Source document:
Let's compare 3 approaches. The first is the for
loop in your question. A second is the one Ronak answered, using ifelse()
which makes the operation faster. However, the operator %in%
itself is somewhat slow, so if performance is really a concern you can get an even faster solution using indexing with names.
For example, using the words
dataset in the package stringr
:
library(stringr)
DF1 <- data.frame(column1 = sample(words, 700))
DF2 <- data.frame(column1 = sample(words, 700))
We can compare these methods:
bench::mark(for_loop={
res1 <- character(nrow(DF1))
for (i in seq_len(nrow(DF1))){
if (DF1$column1[i] %in% DF2$column1){
res1[i] <- "YES"
}
}
res1
},
ifelse = {
res2 <- ifelse(DF1$column1 %in% DF2$column1, "YES", "")
},
by_names = {
res3 <- setNames(rep("", nrow(DF1)),
DF1$column1)
res3[intersect(DF1$column1, DF2$column1)] <- "Yes"
},check = FALSE)
# A tibble: 3 x 13
# expression min median `itr/sec` mem_alloc `gc/sec` n_itr n_gc
# <bch:expr> <bch:tm> <bch:tm> <dbl> <bch:byt> <dbl> <int> <dbl>
# 1 for_loop 7.94ms 8.49ms 112. 3.8MB 8.98 50 4
# 2 ifelse 200.6us 214.8us 4494. 60.7KB 4.09 2197 2
# 3 by_names 73.4us 78.2us 12342. 73.9KB 17.5 5628 8
# ... with 5 more variables: total_time <bch:tm>, result <list>, memory <list>,
# time <list>, gc <list>
As you can see, the ifelse
method is 40x faster than the for
loop, and indexing by name is 3x faster than with ifelse
.
If the ifelse
method is fast enough, you should use it as it is easier to read, but if your dataset is too big, selecting by name can add some welcome performance.
NB: the three solutions do give the same result, but the third method has names, hence the check=FALSE
argument.

Data shown:
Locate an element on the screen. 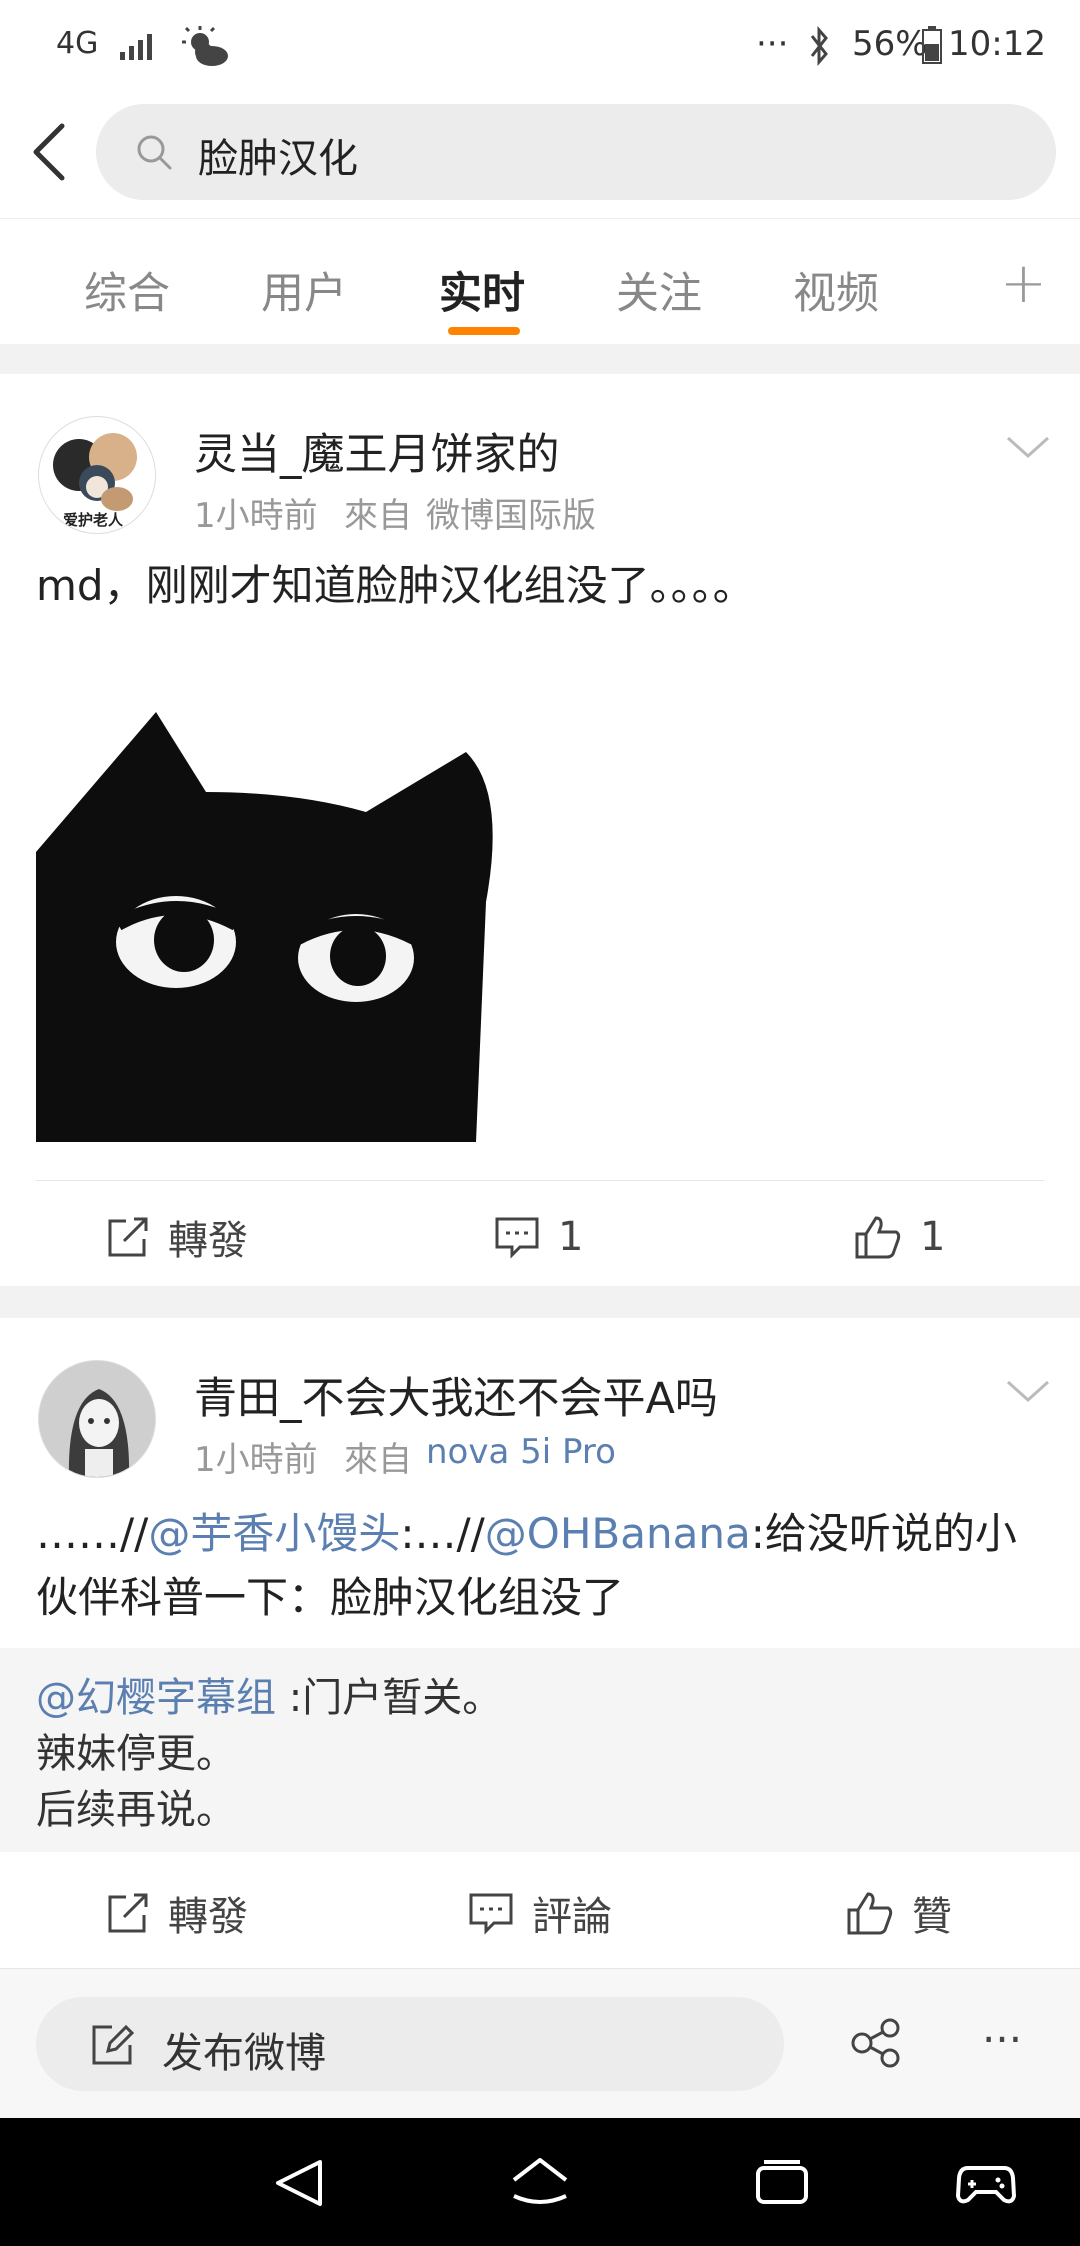 The image size is (1080, 2246). compose-label: 发布微博 is located at coordinates (244, 2053).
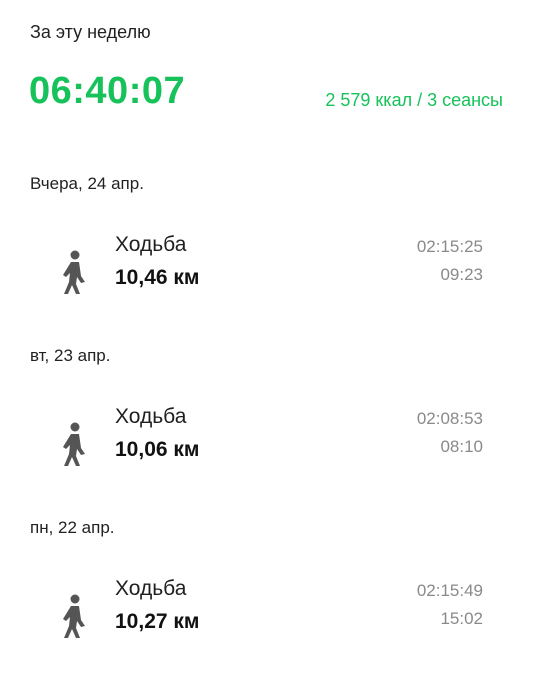  Describe the element at coordinates (268, 445) in the screenshot. I see `activity-item: Ходьба 10,06 км 02:08:53 08:10` at that location.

What this task involves: Transcribe the passage of the R performance answer starting with "Let's compare 3" and going on through "DF2 <- data.frame(column1 = sample(words, 700))". The lines have no role here.

Exercise result:
Let's compare 3 approaches. The first is the for
loop in your question. A second is the one Ronak answered, using ifelse()
which makes the operation faster. However, the operator %in%
itself is somewhat slow, so if performance is really a concern you can get an even faster solution using indexing with names.
For example, using the words
dataset in the package stringr
:
library(stringr)
DF1 <- data.frame(column1 = sample(words, 700))
DF2 <- data.frame(column1 = sample(words, 700))